• Task:
Transcribe the entries below without alteration.

START Data for processing

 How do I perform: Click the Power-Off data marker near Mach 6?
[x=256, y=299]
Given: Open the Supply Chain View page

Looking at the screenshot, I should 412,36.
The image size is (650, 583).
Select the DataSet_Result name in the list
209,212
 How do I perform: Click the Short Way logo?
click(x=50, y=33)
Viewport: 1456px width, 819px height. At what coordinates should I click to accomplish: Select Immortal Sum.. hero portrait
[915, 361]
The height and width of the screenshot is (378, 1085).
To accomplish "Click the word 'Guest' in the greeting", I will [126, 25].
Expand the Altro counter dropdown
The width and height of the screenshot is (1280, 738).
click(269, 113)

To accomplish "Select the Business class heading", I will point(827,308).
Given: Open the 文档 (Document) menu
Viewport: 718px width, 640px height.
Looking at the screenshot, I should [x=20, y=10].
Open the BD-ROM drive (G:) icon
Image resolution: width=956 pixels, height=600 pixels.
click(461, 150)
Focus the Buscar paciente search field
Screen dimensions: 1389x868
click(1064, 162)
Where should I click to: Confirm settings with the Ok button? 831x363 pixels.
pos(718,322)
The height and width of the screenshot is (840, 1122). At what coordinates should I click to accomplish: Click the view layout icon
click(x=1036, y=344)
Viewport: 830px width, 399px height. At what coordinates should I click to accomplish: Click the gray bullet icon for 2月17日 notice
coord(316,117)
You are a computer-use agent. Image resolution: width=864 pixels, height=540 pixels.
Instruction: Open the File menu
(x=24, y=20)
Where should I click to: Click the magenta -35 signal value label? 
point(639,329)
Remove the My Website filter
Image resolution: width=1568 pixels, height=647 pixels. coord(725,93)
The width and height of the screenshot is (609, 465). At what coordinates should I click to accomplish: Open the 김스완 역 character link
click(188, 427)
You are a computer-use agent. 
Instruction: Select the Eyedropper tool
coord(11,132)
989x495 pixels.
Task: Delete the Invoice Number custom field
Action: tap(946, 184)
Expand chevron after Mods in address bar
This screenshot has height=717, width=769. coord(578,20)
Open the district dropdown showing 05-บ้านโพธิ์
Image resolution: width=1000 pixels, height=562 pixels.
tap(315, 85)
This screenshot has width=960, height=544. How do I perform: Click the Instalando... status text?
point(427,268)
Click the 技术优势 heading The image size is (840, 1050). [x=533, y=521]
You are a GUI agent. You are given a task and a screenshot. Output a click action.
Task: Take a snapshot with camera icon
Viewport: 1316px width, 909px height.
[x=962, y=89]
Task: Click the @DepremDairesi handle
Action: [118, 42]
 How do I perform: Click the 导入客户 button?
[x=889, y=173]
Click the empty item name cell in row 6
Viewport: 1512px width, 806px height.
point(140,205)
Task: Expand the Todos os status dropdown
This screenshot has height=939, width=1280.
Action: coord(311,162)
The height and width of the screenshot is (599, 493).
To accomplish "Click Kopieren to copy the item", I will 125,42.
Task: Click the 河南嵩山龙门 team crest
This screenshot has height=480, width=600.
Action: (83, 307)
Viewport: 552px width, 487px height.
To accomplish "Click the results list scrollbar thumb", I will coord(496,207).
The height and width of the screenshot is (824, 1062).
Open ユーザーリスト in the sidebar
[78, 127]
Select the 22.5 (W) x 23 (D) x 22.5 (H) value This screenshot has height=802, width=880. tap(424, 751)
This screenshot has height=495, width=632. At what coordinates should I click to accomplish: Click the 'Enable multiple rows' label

END Data for processing

• Written response:
 How do I perform: Click the Power-Off data marker near Mach 6?
[x=256, y=299]
Given: Open the Supply Chain View page

Looking at the screenshot, I should 412,36.
The image size is (650, 583).
Select the DataSet_Result name in the list
209,212
 How do I perform: Click the Short Way logo?
click(x=50, y=33)
Viewport: 1456px width, 819px height. At what coordinates should I click to accomplish: Select Immortal Sum.. hero portrait
[915, 361]
The height and width of the screenshot is (378, 1085).
To accomplish "Click the word 'Guest' in the greeting", I will [126, 25].
Expand the Altro counter dropdown
The width and height of the screenshot is (1280, 738).
click(269, 113)

To accomplish "Select the Business class heading", I will point(827,308).
Given: Open the 文档 (Document) menu
Viewport: 718px width, 640px height.
Looking at the screenshot, I should [x=20, y=10].
Open the BD-ROM drive (G:) icon
Image resolution: width=956 pixels, height=600 pixels.
click(461, 150)
Focus the Buscar paciente search field
Screen dimensions: 1389x868
click(1064, 162)
Where should I click to: Confirm settings with the Ok button? 831x363 pixels.
pos(718,322)
The height and width of the screenshot is (840, 1122). At what coordinates should I click to accomplish: Click the view layout icon
click(x=1036, y=344)
Viewport: 830px width, 399px height. At what coordinates should I click to accomplish: Click the gray bullet icon for 2月17日 notice
coord(316,117)
You are a computer-use agent. Image resolution: width=864 pixels, height=540 pixels.
Instruction: Open the File menu
(x=24, y=20)
Where should I click to: Click the magenta -35 signal value label? 
point(639,329)
Remove the My Website filter
Image resolution: width=1568 pixels, height=647 pixels. coord(725,93)
The width and height of the screenshot is (609, 465). At what coordinates should I click to accomplish: Open the 김스완 역 character link
click(188, 427)
You are a computer-use agent. 
Instruction: Select the Eyedropper tool
coord(11,132)
989x495 pixels.
Task: Delete the Invoice Number custom field
Action: tap(946, 184)
Expand chevron after Mods in address bar
This screenshot has height=717, width=769. coord(578,20)
Open the district dropdown showing 05-บ้านโพธิ์
Image resolution: width=1000 pixels, height=562 pixels.
tap(315, 85)
This screenshot has width=960, height=544. How do I perform: Click the Instalando... status text?
point(427,268)
Click the 技术优势 heading The image size is (840, 1050). [x=533, y=521]
You are a GUI agent. You are given a task and a screenshot. Output a click action.
Task: Take a snapshot with camera icon
Viewport: 1316px width, 909px height.
[x=962, y=89]
Task: Click the @DepremDairesi handle
Action: [118, 42]
 How do I perform: Click the 导入客户 button?
[x=889, y=173]
Click the empty item name cell in row 6
Viewport: 1512px width, 806px height.
point(140,205)
Task: Expand the Todos os status dropdown
This screenshot has height=939, width=1280.
Action: coord(311,162)
The height and width of the screenshot is (599, 493).
To accomplish "Click Kopieren to copy the item", I will 125,42.
Task: Click the 河南嵩山龙门 team crest
This screenshot has height=480, width=600.
Action: (83, 307)
Viewport: 552px width, 487px height.
To accomplish "Click the results list scrollbar thumb", I will coord(496,207).
The height and width of the screenshot is (824, 1062).
Open ユーザーリスト in the sidebar
[78, 127]
Select the 22.5 (W) x 23 (D) x 22.5 (H) value This screenshot has height=802, width=880. tap(424, 751)
This screenshot has height=495, width=632. At what coordinates should I click to accomplish: Click the 'Enable multiple rows' label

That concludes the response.